Wetlands: What is their role in carbon emissions?

Over 80,000ha under Managed Wetlands in Ireland
Wetlands: What is their role in carbon emissions?

The value of wetlands to climate action cannot be understated. File Picture. 

Managed Wetlands are currently a net source of emissions in Ireland and a number of factors that support removal of emissions from them include:

  • A reduction in peat extraction activity, for example, through the recent cessation of peat harvesting by Bord Na Móna;
  • The restoration and rehabilitation activities planned under the Bord na Móna Enhanced Decommissioning, Rehabilitation and Restoration Scheme.

This is according to the Minister for the Environment, Climate and Communications, Eamon Ryan who spoke on the matter recently following a parliamentary question submitted by Deputy Bernard Durkan.

Mr Durkan asked the Minister what the total area in hectares of wetland - including lakes and rivers - throughout the country was, and the extent to which their existence contributed to carbon reduction.


Minister Ryan said the Environmental Protection Agency (EPA) National Inventory Report 2020 stated that the term Wetlands, as applied to Ireland, referred to Unmanaged Wetlands and Managed Wetlands - areas drained for the purpose of commercial exploitation and harvesting of peat for energy and horticultural products.

In Ireland 80,206ha remain under Managed Wetlands while Unmanaged Wetlands include 1,145,591ha and comprise peatlands not commercially exploited including inland marshes, salt marshes, moors and heathland, and intertidal flats.

“Lakes and rivers are not included in emission/removal estimates as per international reporting guidelines,” the Minister added.

“Emissions and removals in national inventories are only included for anthropogenic activities.
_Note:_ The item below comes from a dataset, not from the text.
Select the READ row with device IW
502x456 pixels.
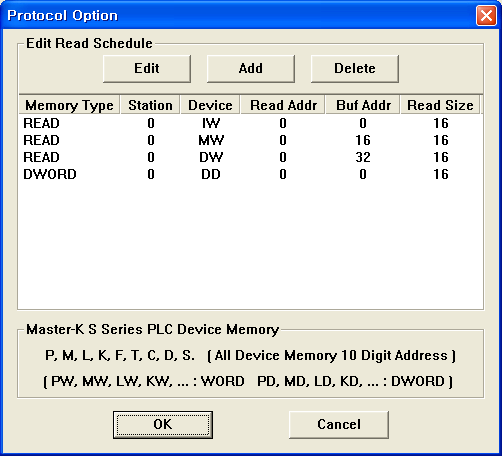(x=250, y=123)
“The total proportion of land use reported for Managed Wetlands in 2018 was 1.1% representing emissions of 1,655.88 kt CO2eq for the year 2018.” 

Wetlands Surveys Ireland 

Meanwhile, Wetland Surveys Ireland says Wetland is the collective term for ecosystems (habitats and their associated species) whose formation has been dominated by water, and whose processes and characteristics are largely controlled by water.

“A wetland is a place that has been wet enough for a long enough time to develop specially adapted vegetation and other organisms.

“They occur where the water table is at or near the surface of the land, or where the land is covered by a layer of shallow water, for some or all of the year.” The 1971 Ramsar Convention on Wetlands of International Importance defines wetland as:

Areas of marsh, fen, peatland or water, whether natural or artificial, permanent or temporary, with water that is static or flowing, fresh, brackish or salt, including areas of marine water the depth of which at low tide does not exceed six meters.

The five major wetland types that are generally recognised include:

  • Marine (coastal wetlands including coastal lagoons, rocky shores, and coral reefs);
  • Estuarine (including deltas, tidal marshes, and mangrove swamps);
  • Lacustrine (wetlands associated with lakes);
  • Riverine (wetlands along rivers and streams);
  • Palustrine (marshy – wet grassland, marshes, swamps and bogs).